Brutal Laptop Reality Destroys My Island Fantasy

West Ham's impending relegation is only slightly more bearable from the other side of the world
By Russell Brand

Oh I get it, wait until I'm safely tucked up in my "Prison Paradise" Hawaii, and then have English football transform into the most thrilling, rewarding game on earth. Man United v Roma? 7-1? Oh come on, it's absurd. I'm on an island where I can't even get my thirsty, deprived little fists on English newspapers and enjoy the analysis, let alone actually watch matches, oh what I wouldn't give to have grimy, inky fingers from holding the prestigious pages you now grip - or the dear old Sun, I'd be happy with the Telegraph and Star for God's sake.

Instead of which, I am trapped amidst this tedious beauty reading about West Ham beating Arsenal at the Emirates on a laptop screen - the horror, the indignity, it's so un-English. Of course whilst abroad, I become so aware of my national identity as almost to become a poisonous racist or at least social shipwreck. I'm considering wearing a knotted hanky on my head and eating bangers and mash on the beach whilst rolling my eyes at the turtles and surfers.

If surfing had not been invented and I found myself in the ocean with a surfboard, which would exist without function in the parallel universe of my devising, I would after perhaps an hour's endeavour deem surfing to be utterly impossible and implausible. The bonkers fact that everyone here can do it seems to me a denial of the laws of physics - I might just as well design a sport that involves the practitioners wearing pig's-trotter goggles and playing billiards with their shins.
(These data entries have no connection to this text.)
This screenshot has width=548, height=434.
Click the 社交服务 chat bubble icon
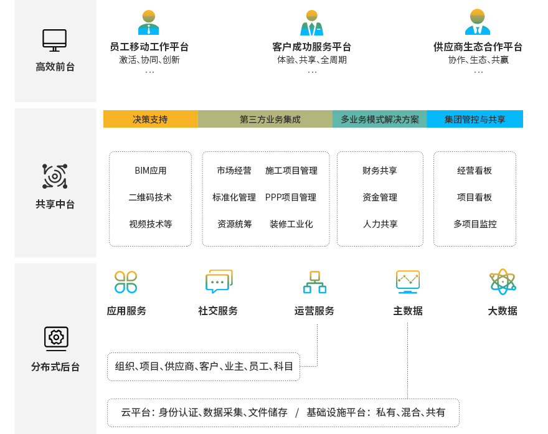point(219,281)
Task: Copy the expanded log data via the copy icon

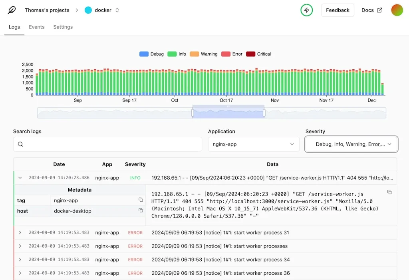Action: click(x=389, y=192)
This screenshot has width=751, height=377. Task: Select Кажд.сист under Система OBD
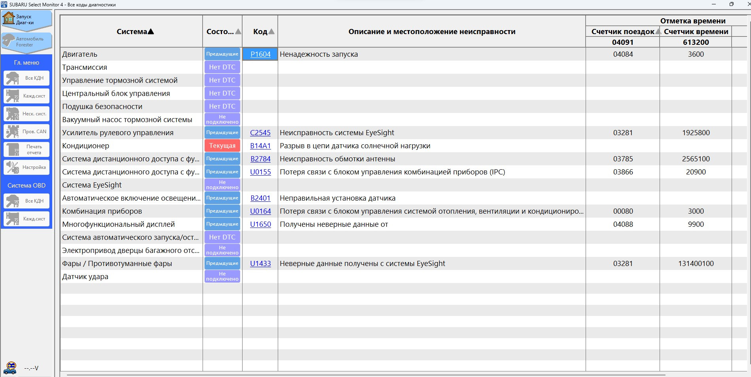click(x=27, y=219)
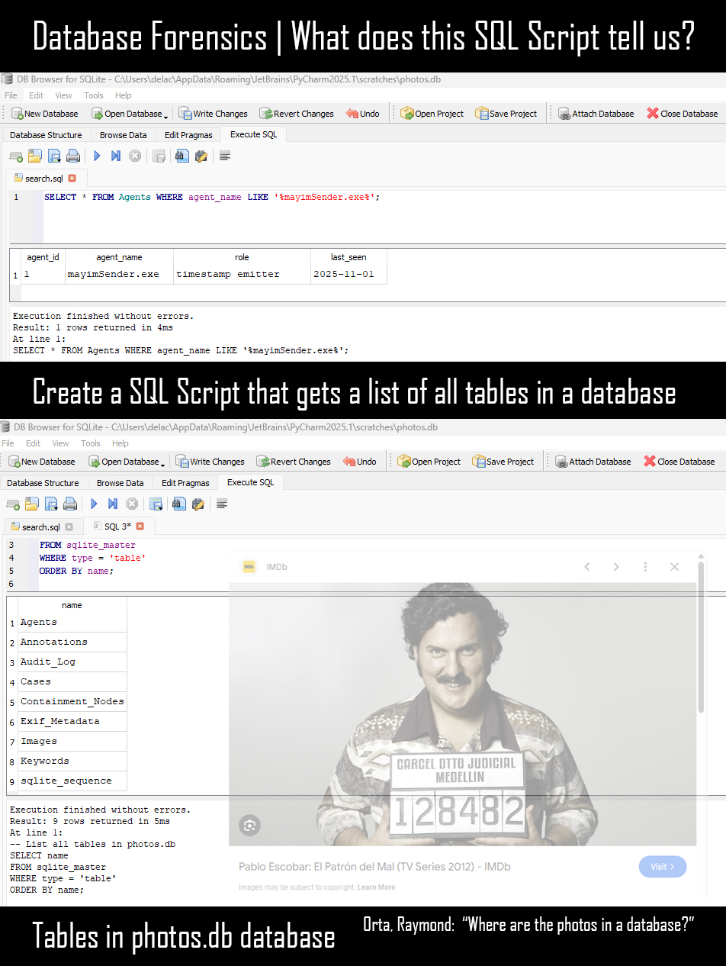Viewport: 726px width, 966px height.
Task: Go to previous image in IMDb preview panel
Action: tap(586, 567)
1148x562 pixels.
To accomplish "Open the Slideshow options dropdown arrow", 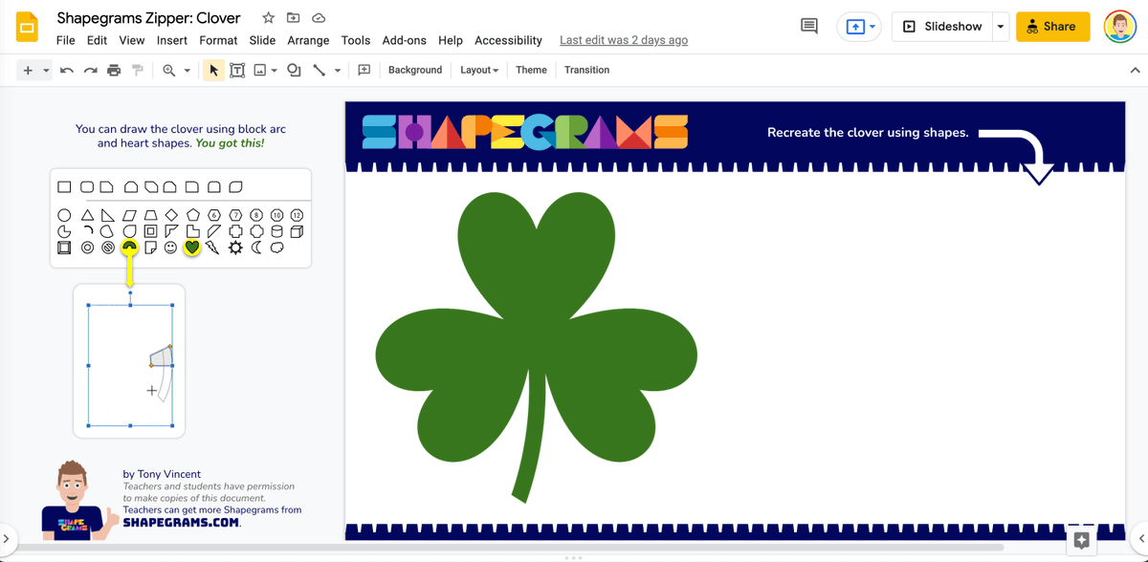I will pos(1001,26).
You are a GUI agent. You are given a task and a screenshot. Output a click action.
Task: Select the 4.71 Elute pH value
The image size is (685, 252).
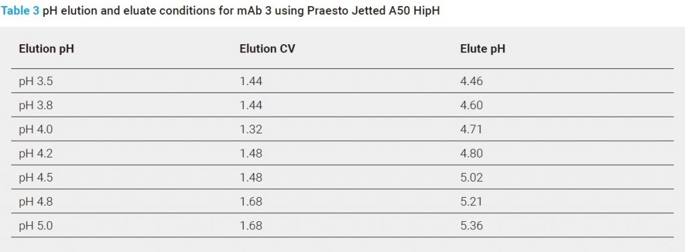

Perhaps this loopy event might cause me less arse-ache than following the team I'm chained to by heredity and geography. West Ham's brief, triumphant run collapsed after they'd done enough to inspire some dumb optimism in me, making a mockery of the practice that I'm sure a lot of belligerent football supporters undertake - particularly if they suddenly have time on their hands, stranded yards from the location where Lost is filmed - I've been studying the fixtures of my own team, Wigan, Charlton and Sheff United and calculating a points prognosis based on my results predictions.

Unfortunately this system is impeded by the idiotic bias of the practitioner. Using this device I swiftly deduced that Sheffield United and Wigan would be joining Watford for a Championship jaunt next season because I am incapable of excluding aspiration from the process. According to my system the Hammers will triumph at Bramall Lane and then hold Chelsea to a draw at Upton Park, securing four points from a possible six. Fine, except the relentless march of time and truth has brutally presented me with an unpalatable brace of thrashings from those encounters.

When poring over the fixtures I convince myself that I'm being objective and even now, after the fallibility of the system has been made painfully evident, I still find myself looking at forthcoming games and thinking "ooh, I think Everton at home should be three points" and "oh, I see Charlton and Sheffield United are playing each other - they'll hopefully field teams ridden with convicted sex offenders and face an automatic 20-point deduction leaving West Ham in the clear, wahoo!"

I suppose the inevitable relegation of West Ham will seem more bearable from the other side of Earth, just sad text messages from friends and internet-derived news. Not for me the doleful trudge down Green Street and agonising colour photos adorning glib red tops. I'll be witnessing the fall from a hammock drenched in delicious cliches.

I heard today that coconuts kill more people than crocodiles (than are killed by crocodiles, not 20 people a year and 17 crocodiles in the coconut league of death. I don't know the stats for crocodile deaths - I don't have that much free time). I shall have to keep my wits about me, I don't need the word "coconut" cropping up in my obituary . . . "Ballbag comedian killed by falling coconut whilst lamenting West Ham's relegation". Tragically I wouldn't be able to read my own obituary because you can't get the papers here. And I'd be dead.